PROBLEMS TO SOLVE:
a - From the article on Markham's development, list the problems the text says the GTA of the early 1990s was already trying to cope with.
b - Update the article on Markham's development from "DEVELOPMENT DONE RIGHT" up to and including "more active lifestyles.", replacing "pollution" with "air pollution".
c - According to the article on Markham's development, what development movement did Markham embrace?

TEXT EXCERPT:
= Beginning of Section =
DEVELOPMENT DONE RIGHT
How Markham found the vision to become a city of tomorrow
There’s a universal axiom about urban development: When done right, it can reduce pollution and congestion, and help residents live healthier, more active lifestyles.
But achieving success is complicated. Today, many urban centres face obstacles to their growth, and struggle to offer sustainable solutions.
So where is urban development working? The Greater Toronto Area (GTA) has its own perfect – and somewhat surprising – example: the City of Markham.
Yes, Markham. This diverse and vibrant city in the northeast corner of the GTA is flourishing in response to modern challenges. With an effective and expanding transit system, world-class athletic facilities and new residential streets that maximize livability, Markham has been inviting the world to come live, work and play for years.
So, how did a region, largely rural as recently as 25 years ago, emerge as one of today’s cities of tomorrow?
It began by accepting a challenge
While the GTA of the early 1990s was already trying to cope with a rapidly growing population, an overstressed public transit system and outdated highways, Markham embraced an emerging development movement: New Urbanism.
This wasn’t only about where to develop. It was about how to develop. Beyond simply looking north of the GTA to expand on available real estate, this movement was – and is – about making better use of that land.
= End of Section =
GIVEN INFORMATION:
= Beginning of Section =
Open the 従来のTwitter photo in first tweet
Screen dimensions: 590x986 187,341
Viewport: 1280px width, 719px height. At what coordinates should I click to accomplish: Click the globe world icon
= End of Section =
LIST OF ANSWERS:
a -
- A rapidly growing population
- An overstressed public transit system
- Outdated highways

b -
DEVELOPMENT DONE RIGHT
How Markham found the vision to become a city of tomorrow
There’s a universal axiom about urban development: When done right, it can reduce air pollution and congestion, and help residents live healthier, more active lifestyles.

c - New Urbanism.